*本文*:
たぶん、核になる芥子の実がなければ、そんなふうにはならないんだろうな。それは、当たり前に見えてなんかすげえなと思うことのひとつだ。


ずっと文章を書く頻度が減っていて、これはいかんな、と思っている。いや、何も書いていないわけではない。おりにふれ、感じたことを書いたものはネットのあちこちに散らばってある。

でもそれはいろんな店のポイントカードのようなもので、まとめなければ意味のない文章のカケラでしかない。

自分が文袋を作り始めて、それはもう熱心で、なにしろ売るほど作っていて、自分の作文に振り分ける時間が少なくなってきた。

文袋屋をやるっていうのは、素材集め、自分なりの意匠思案から、製作、そこから販売に至るまでのことをひとりでするわけで、それをこの不器用であたまのめぐりの悪いあたしかやってるわけで、あらゆることの試行錯誤の時間を含めて、なんだか忙しいのだ。

それ以上に実感するのは、頭の構造が変わってくことだ。作文頭から文袋頭へ変わってる。

直感に頼る素材の組み合わせから、ああしてこうして、あれしてこれしてと手を動かして、うそみたいだけど、まるで働き者のように、頭がすべて段取りと手順で回っている。

物理的な時間配分からも、精神世界からも、作文は遠景に遠ざかる。書かない時間が増えて、インターバルが長くなる。

そう、忘れぬようにと書き留めることと、作文書いてやる!という攻撃的な思いで書くものは、意味がちがう。世界を構築する小説なんぞは、いよいよちがう。

「文の文」に書くものはどちらかというと、文章に仕立て上げると目論んで書いてきたつもりだ。読み手にどう伝わるかを踏まえて、自分なりのおとしまえをどうつけるかまでを思案して組み立てていく。

文袋頭になるとそういう言葉の構築がうまくいかない。練り上げることが苦痛になる。

文袋はとりあえず手を動かせば目の前で出来上がっていく。単純な動線だ。それに慣れてしまったのかもしれない。

*元データ*:

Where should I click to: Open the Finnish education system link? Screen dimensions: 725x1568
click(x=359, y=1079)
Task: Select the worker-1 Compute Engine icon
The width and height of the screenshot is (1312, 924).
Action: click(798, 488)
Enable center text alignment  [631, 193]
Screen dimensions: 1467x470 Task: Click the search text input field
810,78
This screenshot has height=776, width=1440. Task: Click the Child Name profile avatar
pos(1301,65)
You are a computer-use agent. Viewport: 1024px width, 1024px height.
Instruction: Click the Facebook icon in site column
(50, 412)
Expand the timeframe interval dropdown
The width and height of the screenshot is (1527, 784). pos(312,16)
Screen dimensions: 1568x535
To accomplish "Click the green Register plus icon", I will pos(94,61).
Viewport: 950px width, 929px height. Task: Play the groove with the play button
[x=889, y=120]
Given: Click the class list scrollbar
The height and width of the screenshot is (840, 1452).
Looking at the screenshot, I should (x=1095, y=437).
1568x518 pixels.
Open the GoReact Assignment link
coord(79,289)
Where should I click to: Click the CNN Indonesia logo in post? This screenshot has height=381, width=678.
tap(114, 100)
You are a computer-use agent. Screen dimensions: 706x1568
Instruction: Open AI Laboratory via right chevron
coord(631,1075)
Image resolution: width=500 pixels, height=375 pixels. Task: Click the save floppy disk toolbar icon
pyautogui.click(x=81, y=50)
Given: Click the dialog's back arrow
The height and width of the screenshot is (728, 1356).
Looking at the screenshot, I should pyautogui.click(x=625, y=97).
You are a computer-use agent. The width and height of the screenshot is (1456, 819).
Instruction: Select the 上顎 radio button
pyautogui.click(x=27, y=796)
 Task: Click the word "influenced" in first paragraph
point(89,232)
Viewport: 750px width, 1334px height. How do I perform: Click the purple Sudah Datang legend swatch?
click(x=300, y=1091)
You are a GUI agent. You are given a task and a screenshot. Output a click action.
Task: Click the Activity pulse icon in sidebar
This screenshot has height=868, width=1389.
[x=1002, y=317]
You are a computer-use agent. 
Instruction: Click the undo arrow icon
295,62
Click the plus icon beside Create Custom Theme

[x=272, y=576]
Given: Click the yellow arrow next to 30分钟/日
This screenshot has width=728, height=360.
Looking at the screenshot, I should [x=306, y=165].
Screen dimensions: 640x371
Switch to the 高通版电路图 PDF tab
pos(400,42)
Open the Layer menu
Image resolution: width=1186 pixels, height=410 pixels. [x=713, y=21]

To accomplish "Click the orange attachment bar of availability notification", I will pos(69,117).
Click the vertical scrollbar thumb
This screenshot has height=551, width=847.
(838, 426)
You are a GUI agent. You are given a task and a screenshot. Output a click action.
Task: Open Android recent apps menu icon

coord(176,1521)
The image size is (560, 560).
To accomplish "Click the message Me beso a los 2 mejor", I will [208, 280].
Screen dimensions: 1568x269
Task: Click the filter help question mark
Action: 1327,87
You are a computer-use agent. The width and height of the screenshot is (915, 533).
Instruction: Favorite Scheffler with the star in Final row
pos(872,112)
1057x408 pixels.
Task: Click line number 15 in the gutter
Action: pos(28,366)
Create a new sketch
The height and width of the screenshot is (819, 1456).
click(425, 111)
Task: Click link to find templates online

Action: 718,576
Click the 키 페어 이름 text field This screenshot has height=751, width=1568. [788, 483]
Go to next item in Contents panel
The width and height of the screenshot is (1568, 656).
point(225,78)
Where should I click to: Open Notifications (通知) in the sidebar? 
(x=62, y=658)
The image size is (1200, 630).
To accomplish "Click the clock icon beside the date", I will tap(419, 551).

*課題*:
本文の「ずっと文章を書く頻度が減って」から「て段取りと手順で回っている。」まで（両端を含む）を、「試行錯誤」を「手探り」に改めて書き直しなさい。

*解答*:
ずっと文章を書く頻度が減っていて、これはいかんな、と思っている。いや、何も書いていないわけではない。おりにふれ、感じたことを書いたものはネットのあちこちに散らばってある。

でもそれはいろんな店のポイントカードのようなもので、まとめなければ意味のない文章のカケラでしかない。

自分が文袋を作り始めて、それはもう熱心で、なにしろ売るほど作っていて、自分の作文に振り分ける時間が少なくなってきた。

文袋屋をやるっていうのは、素材集め、自分なりの意匠思案から、製作、そこから販売に至るまでのことをひとりでするわけで、それをこの不器用であたまのめぐりの悪いあたしかやってるわけで、あらゆることの手探りの時間を含めて、なんだか忙しいのだ。

それ以上に実感するのは、頭の構造が変わってくことだ。作文頭から文袋頭へ変わってる。

直感に頼る素材の組み合わせから、ああしてこうして、あれしてこれしてと手を動かして、うそみたいだけど、まるで働き者のように、頭がすべて段取りと手順で回っている。